ETF Securities Research Blog

The latest IMF’s report highlights how important emerging markets are

blogDevelopments in emerging markets (EMs) account for more than a third of the variations in stock market and foreign exchange market returns worldwide, according to the IMF’s Global Financial Stability Report released last Monday. The financial spillovers – the extent to which EM equity returns are reflected in developed markets equity returns – have risen 28% (IMF estimates). For the largest emerging economies (Brazil, China, India, Russia and South Africa), they have risen by 40%. The spillovers on bond markets are less clear because bond flows have been strongly affected by monetary policies in advanced economies.

Why do EMs get so much attention today? It is because EMs are far more invested now than ever, with the financial crisis being a catalyst to investor diversification. EMs share of global equity market capitalization more than doubled in the last twenty years amid declining market segmentation. The growing trend in EM financial integration is likely to continue until reaching a level consistent with the extent of their contribution to the global economy. EMs contribute to 38% to the global GDP but represent only 13% of the global financial system, according to data compiled by the IMF.

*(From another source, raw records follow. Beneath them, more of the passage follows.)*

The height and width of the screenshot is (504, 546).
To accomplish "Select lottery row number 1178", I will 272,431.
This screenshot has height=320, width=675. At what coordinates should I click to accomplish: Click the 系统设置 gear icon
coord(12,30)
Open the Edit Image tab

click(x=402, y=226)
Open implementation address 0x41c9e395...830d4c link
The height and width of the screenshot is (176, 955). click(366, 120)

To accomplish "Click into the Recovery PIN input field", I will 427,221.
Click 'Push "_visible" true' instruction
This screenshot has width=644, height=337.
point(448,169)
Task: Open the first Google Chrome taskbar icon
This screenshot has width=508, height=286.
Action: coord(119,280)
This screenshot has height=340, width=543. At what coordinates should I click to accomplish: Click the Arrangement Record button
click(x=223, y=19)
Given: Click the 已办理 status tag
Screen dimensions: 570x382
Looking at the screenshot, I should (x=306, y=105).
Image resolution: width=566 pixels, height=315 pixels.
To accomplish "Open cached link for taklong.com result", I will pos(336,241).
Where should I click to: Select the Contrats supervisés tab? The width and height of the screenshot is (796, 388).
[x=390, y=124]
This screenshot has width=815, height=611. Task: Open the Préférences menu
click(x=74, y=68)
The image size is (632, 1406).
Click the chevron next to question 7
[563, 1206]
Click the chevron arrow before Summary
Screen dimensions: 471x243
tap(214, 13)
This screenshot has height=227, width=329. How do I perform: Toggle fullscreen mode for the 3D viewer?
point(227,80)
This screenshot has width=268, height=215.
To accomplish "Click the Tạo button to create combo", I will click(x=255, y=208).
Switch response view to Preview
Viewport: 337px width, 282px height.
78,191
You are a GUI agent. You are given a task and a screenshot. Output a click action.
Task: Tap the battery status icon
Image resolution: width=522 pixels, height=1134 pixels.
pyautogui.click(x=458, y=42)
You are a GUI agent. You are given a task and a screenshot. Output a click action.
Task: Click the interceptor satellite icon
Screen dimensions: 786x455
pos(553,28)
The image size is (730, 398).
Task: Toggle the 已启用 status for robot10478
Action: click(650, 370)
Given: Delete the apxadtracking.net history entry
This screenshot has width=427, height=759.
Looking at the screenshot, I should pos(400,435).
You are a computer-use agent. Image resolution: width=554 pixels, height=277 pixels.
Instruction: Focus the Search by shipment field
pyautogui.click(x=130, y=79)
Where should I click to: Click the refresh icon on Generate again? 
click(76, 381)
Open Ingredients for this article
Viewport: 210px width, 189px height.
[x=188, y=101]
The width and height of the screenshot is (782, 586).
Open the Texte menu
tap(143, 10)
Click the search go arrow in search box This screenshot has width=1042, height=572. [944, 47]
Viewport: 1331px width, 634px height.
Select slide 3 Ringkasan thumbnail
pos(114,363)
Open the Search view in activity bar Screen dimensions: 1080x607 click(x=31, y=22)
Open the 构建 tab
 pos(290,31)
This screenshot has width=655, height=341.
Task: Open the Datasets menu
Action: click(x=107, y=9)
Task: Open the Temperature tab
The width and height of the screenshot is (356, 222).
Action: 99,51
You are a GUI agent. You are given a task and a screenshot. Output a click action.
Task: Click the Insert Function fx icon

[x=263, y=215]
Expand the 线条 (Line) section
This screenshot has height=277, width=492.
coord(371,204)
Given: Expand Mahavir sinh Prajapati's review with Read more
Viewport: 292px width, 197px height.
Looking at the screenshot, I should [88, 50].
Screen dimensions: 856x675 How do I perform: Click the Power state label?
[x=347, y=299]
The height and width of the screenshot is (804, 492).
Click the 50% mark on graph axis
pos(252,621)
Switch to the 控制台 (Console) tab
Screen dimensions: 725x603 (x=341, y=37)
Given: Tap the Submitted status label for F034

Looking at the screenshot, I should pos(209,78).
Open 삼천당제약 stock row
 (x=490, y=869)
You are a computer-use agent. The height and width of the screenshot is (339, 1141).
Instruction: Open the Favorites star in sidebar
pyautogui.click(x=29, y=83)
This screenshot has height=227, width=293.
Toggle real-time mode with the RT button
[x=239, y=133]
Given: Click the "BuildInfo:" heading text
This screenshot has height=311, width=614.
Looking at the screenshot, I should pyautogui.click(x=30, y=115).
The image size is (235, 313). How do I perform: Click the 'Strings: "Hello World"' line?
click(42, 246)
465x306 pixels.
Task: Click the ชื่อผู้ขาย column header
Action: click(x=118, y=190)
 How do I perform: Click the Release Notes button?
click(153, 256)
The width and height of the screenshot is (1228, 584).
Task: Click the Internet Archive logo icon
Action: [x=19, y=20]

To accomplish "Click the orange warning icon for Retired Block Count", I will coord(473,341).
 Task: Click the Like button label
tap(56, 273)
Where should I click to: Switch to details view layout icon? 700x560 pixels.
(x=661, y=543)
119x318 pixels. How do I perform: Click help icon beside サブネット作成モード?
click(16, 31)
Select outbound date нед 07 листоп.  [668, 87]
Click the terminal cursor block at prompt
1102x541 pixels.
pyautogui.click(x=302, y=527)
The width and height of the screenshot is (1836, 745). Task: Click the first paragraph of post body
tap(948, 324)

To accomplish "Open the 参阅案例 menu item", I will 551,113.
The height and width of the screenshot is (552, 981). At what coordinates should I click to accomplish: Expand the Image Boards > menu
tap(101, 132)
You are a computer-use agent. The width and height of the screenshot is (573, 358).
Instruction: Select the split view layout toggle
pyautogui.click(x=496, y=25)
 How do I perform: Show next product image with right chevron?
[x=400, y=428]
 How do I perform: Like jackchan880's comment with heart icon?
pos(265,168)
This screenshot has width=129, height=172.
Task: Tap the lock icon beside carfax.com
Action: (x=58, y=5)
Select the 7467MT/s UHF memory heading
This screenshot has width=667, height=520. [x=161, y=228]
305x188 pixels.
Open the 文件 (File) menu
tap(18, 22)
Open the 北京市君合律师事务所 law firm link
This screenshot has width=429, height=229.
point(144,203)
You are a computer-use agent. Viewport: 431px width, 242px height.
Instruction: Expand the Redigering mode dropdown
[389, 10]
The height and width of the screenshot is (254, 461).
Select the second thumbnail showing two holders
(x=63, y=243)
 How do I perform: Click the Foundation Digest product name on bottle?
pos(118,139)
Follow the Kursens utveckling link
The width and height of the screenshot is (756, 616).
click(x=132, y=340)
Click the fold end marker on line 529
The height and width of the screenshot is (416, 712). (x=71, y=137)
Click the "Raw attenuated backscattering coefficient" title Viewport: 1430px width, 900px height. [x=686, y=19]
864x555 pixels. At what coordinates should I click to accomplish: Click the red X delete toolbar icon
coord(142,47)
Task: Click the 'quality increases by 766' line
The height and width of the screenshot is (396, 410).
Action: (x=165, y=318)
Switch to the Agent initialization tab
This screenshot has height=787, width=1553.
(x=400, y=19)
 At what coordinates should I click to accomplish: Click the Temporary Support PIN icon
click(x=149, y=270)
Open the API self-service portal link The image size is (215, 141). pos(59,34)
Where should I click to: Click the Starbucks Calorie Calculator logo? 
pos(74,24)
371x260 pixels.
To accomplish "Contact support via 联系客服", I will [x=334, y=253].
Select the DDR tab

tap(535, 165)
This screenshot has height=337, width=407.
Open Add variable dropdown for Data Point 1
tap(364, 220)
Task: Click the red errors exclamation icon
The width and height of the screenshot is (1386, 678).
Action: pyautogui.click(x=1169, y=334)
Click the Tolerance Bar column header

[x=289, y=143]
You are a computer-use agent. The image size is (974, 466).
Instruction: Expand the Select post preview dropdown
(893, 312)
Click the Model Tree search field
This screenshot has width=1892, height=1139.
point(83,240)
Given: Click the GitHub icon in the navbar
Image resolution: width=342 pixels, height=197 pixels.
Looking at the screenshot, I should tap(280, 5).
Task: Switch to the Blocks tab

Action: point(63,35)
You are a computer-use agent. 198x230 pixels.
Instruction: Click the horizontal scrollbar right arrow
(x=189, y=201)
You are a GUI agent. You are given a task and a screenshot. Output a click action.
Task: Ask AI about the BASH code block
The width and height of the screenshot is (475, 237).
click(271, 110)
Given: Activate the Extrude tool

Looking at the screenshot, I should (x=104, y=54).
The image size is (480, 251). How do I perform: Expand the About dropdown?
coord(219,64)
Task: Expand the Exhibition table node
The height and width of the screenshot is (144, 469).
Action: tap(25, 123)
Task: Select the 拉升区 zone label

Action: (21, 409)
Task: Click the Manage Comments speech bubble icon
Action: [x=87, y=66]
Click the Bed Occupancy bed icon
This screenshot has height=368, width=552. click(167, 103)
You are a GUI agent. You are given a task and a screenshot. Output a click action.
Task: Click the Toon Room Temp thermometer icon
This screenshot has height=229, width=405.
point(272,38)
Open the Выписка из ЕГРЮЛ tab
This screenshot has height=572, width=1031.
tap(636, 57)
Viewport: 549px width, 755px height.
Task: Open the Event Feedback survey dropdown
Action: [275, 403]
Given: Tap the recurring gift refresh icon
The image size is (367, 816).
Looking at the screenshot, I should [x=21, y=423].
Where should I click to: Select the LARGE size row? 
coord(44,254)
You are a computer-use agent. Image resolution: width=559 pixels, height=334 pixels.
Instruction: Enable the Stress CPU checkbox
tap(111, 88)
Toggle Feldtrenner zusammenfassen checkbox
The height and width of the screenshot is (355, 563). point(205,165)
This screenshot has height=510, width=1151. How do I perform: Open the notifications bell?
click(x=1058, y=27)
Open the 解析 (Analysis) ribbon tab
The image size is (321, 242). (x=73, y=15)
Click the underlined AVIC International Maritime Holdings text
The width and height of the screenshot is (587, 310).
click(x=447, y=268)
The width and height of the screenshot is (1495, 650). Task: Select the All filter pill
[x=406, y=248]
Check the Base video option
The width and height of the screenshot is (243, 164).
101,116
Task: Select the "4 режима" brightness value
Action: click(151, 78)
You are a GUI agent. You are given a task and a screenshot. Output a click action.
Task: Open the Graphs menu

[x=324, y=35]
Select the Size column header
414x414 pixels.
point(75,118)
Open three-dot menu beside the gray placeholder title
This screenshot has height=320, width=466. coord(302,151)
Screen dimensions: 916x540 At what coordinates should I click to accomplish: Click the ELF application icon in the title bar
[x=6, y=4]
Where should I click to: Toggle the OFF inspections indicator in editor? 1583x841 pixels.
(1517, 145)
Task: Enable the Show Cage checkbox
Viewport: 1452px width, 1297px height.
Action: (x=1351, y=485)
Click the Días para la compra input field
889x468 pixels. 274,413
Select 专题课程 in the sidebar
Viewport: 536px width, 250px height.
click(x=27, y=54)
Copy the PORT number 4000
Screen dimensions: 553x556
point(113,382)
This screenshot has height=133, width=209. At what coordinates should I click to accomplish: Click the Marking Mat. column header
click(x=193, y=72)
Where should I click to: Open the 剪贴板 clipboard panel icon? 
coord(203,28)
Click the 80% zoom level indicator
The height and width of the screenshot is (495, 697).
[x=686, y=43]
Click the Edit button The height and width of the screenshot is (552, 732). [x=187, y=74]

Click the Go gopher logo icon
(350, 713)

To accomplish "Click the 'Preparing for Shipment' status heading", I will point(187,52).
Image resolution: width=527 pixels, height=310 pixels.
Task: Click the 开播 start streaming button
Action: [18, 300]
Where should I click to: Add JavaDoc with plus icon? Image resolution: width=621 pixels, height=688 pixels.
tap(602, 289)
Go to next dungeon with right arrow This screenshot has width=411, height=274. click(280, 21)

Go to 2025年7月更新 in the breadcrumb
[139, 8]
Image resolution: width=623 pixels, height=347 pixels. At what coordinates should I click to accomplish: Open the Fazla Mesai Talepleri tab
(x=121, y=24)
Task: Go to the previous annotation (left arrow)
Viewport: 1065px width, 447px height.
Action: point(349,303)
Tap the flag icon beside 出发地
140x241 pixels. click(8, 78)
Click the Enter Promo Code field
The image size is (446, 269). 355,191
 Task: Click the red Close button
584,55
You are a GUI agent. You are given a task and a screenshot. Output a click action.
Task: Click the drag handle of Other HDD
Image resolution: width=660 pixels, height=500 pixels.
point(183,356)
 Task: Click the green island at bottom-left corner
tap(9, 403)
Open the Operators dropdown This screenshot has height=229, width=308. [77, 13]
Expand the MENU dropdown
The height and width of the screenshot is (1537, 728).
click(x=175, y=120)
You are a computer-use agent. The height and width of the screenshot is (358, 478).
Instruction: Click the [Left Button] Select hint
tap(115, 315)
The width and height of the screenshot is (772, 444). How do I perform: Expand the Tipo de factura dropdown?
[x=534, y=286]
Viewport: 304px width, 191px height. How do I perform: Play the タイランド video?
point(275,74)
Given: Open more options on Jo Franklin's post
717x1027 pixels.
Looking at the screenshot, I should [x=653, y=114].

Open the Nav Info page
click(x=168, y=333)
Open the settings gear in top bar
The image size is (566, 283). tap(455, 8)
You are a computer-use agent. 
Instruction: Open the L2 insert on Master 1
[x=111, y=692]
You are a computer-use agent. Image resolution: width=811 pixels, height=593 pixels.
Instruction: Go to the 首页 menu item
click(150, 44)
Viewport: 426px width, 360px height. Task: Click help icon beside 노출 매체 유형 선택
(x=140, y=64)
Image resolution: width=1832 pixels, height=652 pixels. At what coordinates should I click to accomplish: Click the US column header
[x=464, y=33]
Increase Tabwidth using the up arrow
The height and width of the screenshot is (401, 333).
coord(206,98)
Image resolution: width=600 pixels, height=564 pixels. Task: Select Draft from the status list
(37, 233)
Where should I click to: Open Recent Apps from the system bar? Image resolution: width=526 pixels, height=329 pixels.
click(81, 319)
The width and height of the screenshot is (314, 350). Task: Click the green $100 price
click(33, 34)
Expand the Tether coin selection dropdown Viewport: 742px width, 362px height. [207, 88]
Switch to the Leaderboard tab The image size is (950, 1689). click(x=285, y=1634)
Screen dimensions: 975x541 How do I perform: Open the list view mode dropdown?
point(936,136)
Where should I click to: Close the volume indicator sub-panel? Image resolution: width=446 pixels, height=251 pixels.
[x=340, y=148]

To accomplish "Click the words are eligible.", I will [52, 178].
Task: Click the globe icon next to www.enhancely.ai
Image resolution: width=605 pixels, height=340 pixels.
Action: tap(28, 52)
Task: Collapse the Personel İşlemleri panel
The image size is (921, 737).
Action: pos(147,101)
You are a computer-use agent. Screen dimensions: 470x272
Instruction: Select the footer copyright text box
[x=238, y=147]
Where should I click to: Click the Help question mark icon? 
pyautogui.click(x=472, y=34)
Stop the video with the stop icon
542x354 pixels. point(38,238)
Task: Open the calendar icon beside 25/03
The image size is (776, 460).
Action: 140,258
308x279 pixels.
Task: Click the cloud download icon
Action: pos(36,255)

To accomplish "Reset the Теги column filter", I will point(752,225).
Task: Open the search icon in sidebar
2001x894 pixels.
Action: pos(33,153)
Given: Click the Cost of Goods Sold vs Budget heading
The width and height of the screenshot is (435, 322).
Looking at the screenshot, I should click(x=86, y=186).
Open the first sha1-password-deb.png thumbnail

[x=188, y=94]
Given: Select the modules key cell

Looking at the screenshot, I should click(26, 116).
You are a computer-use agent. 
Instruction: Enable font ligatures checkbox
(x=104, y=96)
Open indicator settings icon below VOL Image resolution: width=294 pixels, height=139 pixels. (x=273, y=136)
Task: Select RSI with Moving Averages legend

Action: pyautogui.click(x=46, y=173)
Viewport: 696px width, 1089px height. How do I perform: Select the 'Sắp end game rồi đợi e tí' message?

EM’s role in the global financial system is likely to continue to grow at a steady pace along with EM’s share in investors’ portfolios. First, EMs have demonstrated financial and economic resilience despite financial turbulences. Second, the quantitative easing programmes from developed economies have accelerated their integration into the global financial system by pouring liquidity into EMs. We believe the unconventional central bank policies are not likely to terminate any time soon. When they eventually end, it most certainly will not be in an abrupt manner. For these reasons, we think EMs are becoming a permanent and an influential financial players. In our view, current credit spreads are overcompensating investors for the credit and liquidity risks.